Michael Brown and Harper Lee shared a mutual friend in Truman Capote. When Lee decided to move to New York City, Capote introduced her to Brown, asking him to look after her.

Before long, Brown and his wife were just as close to Nelle Harper Lee as Truman Capote was. They were so close, in fact, that Lee decided to share some of her writing with the Browns. “We read character sketches that she wrote about people in Monroeville, and they were unusually perceptive,” Michael told Mary Murphy in 2011. “How could two people like Truman and Nelle be such close friends as children and grow up to see things the rest of us couldn’t envision? She just amazed us.”

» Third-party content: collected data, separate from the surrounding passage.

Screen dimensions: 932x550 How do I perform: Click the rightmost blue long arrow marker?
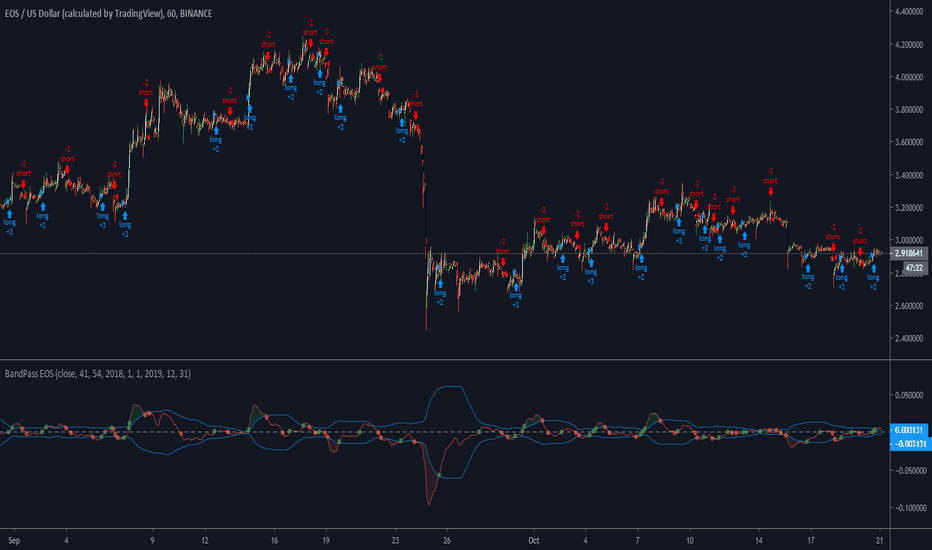pos(873,269)
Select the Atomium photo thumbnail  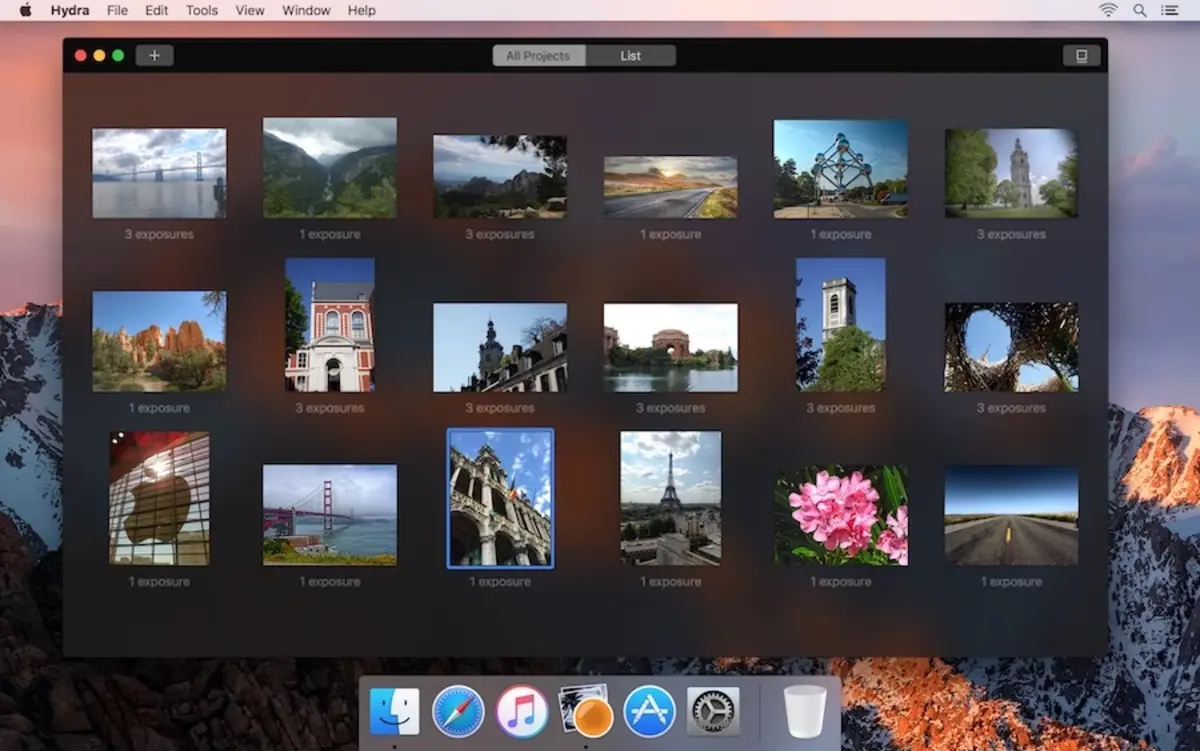tap(840, 169)
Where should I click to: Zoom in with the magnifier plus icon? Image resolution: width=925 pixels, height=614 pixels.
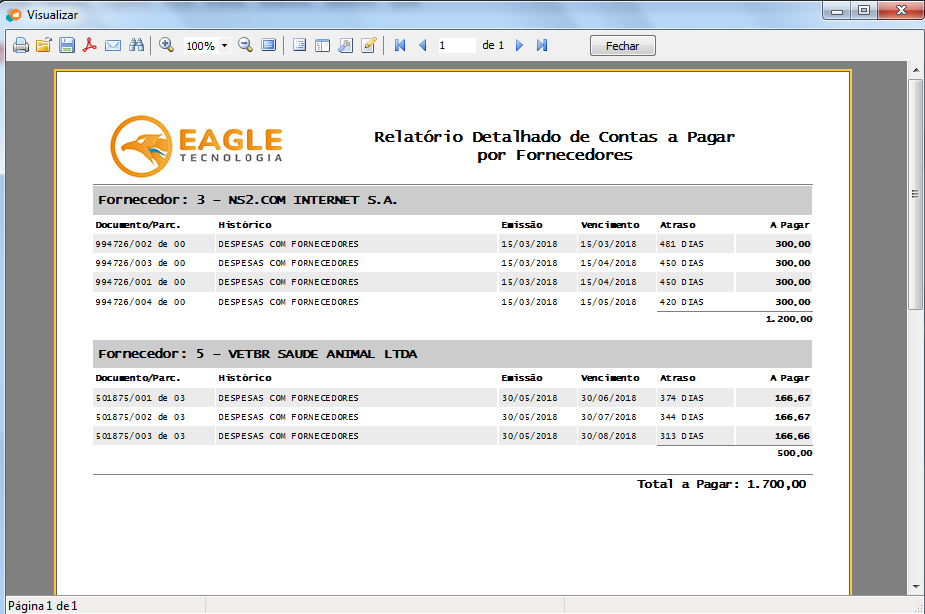(x=166, y=46)
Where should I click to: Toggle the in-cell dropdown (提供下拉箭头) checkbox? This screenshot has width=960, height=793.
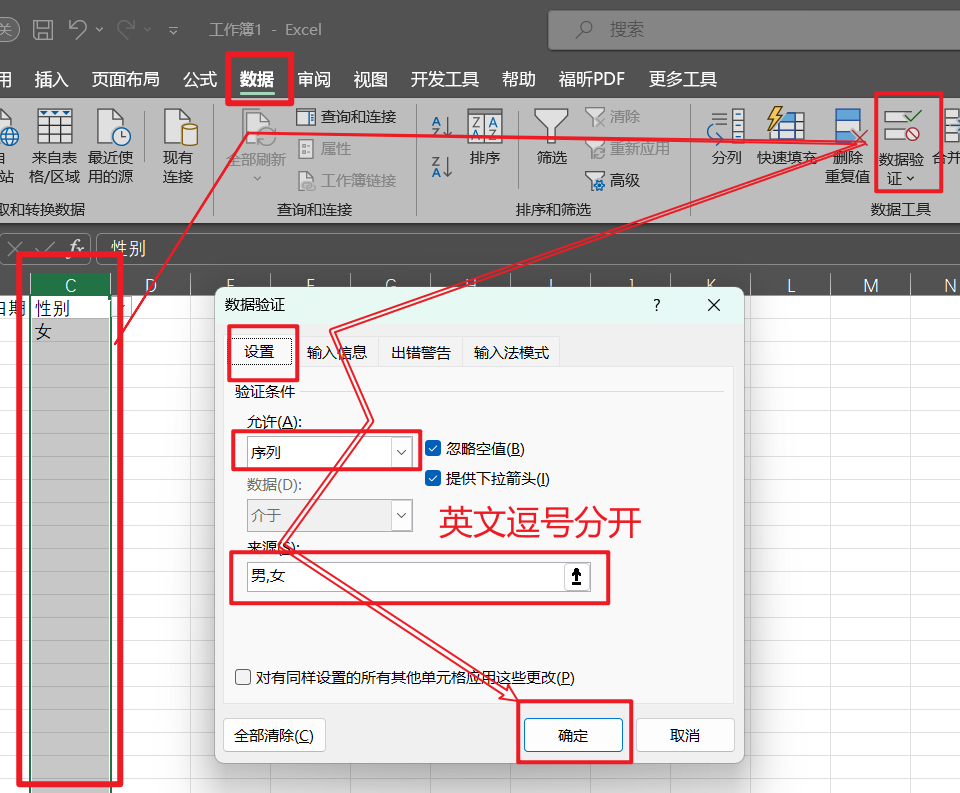tap(433, 479)
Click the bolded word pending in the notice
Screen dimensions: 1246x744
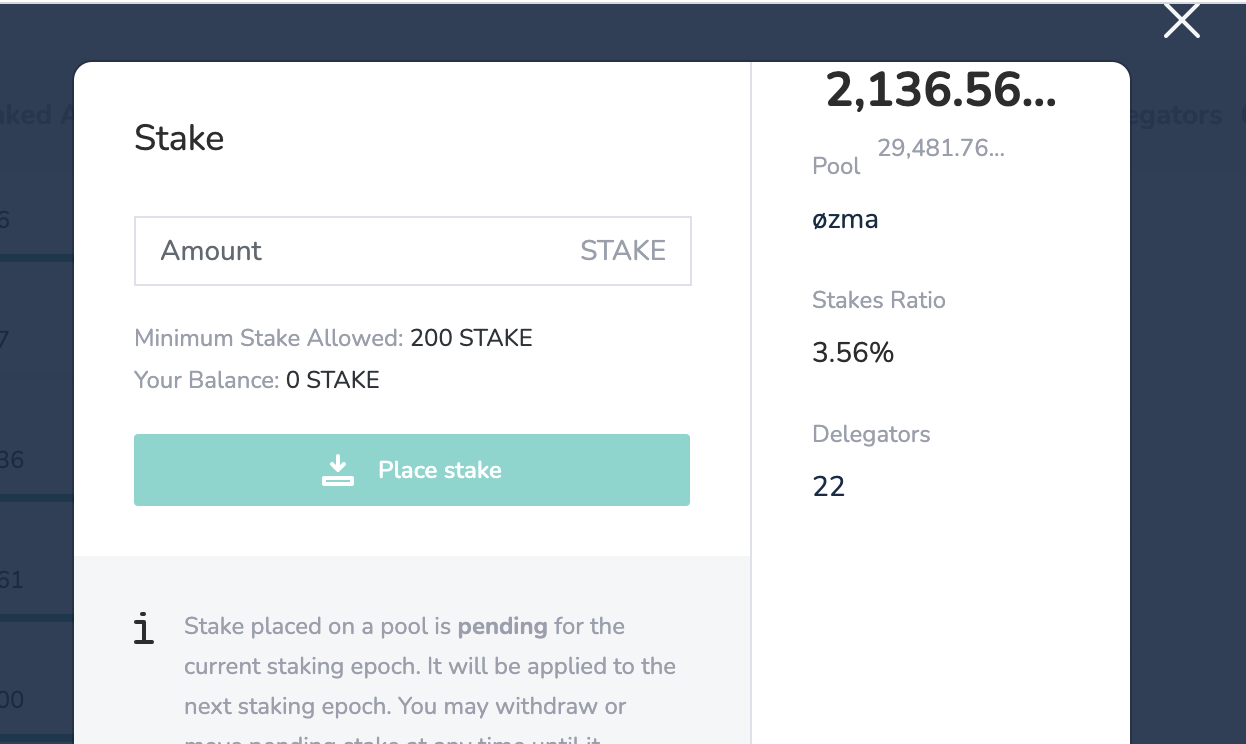coord(501,626)
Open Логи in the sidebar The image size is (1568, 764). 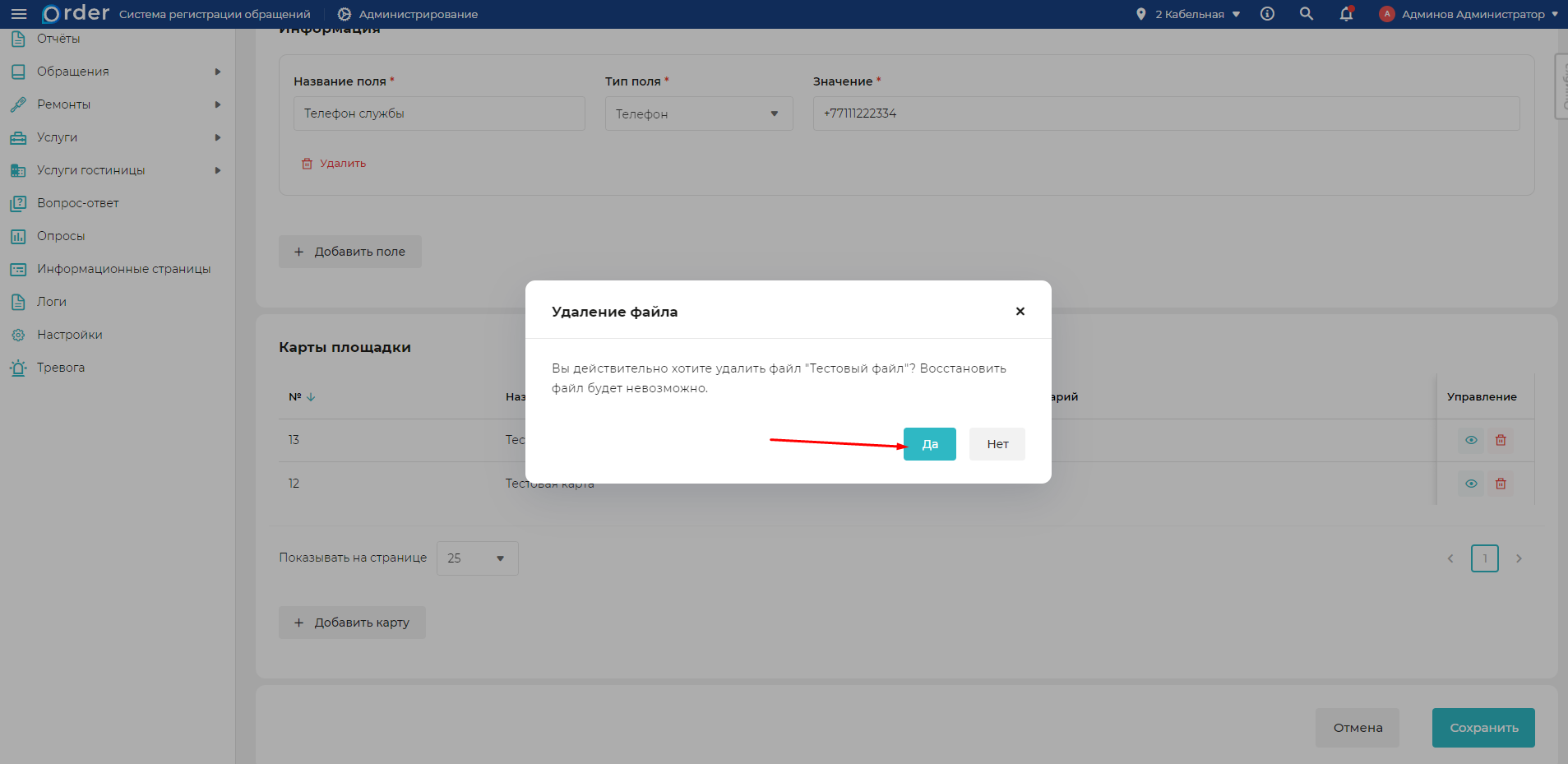tap(51, 302)
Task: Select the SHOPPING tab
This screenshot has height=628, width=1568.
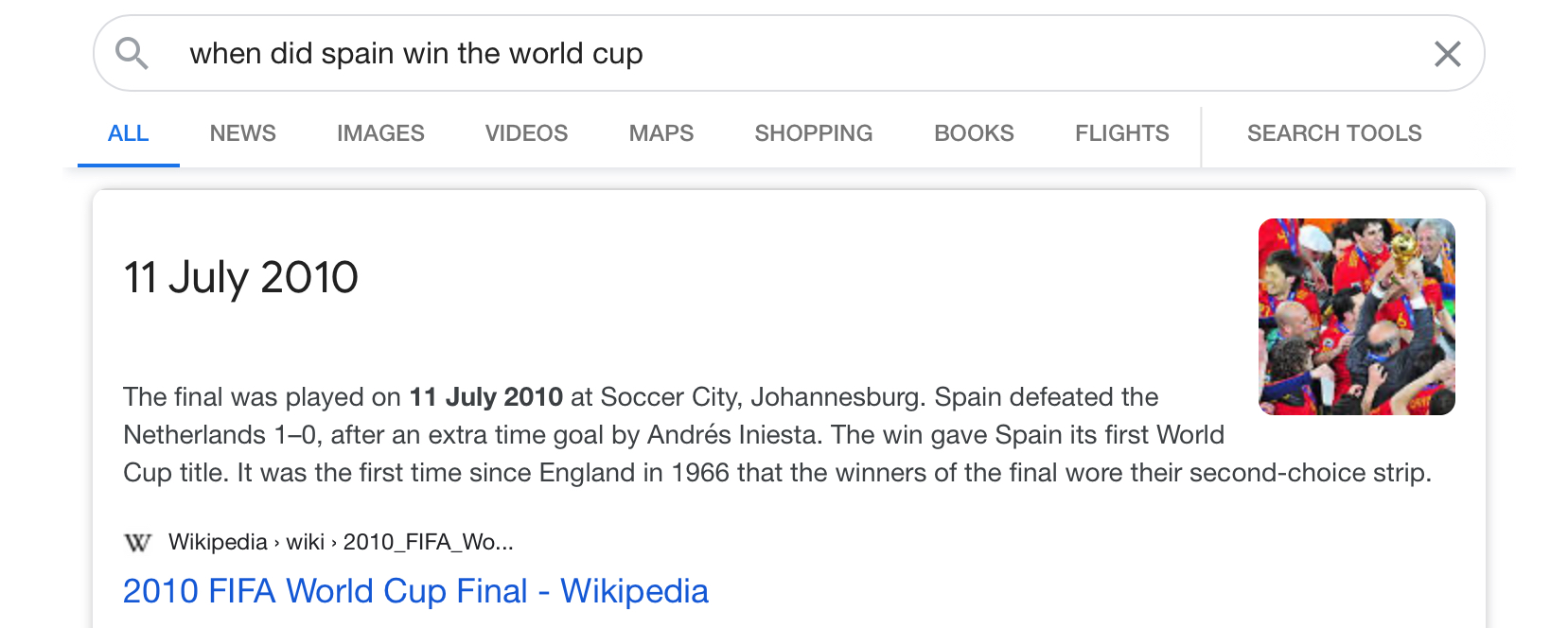Action: (x=814, y=133)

The Browns were so impressed that when they found themselves a little extra flush in the fall of 1956, they decided to give their friend the chance of a lifetime: a full year’s salary. The year she was able to take off from work enabled Lee to write To Kill a Mockingbird. Although their generous present must have been one of the major reasons Scout, Atticus, and Boo Radley are now classic characters, Michael Brown has shrugged off the part he and his wife played: “It would have happened with or without us. All that we did was hurry it up a little.”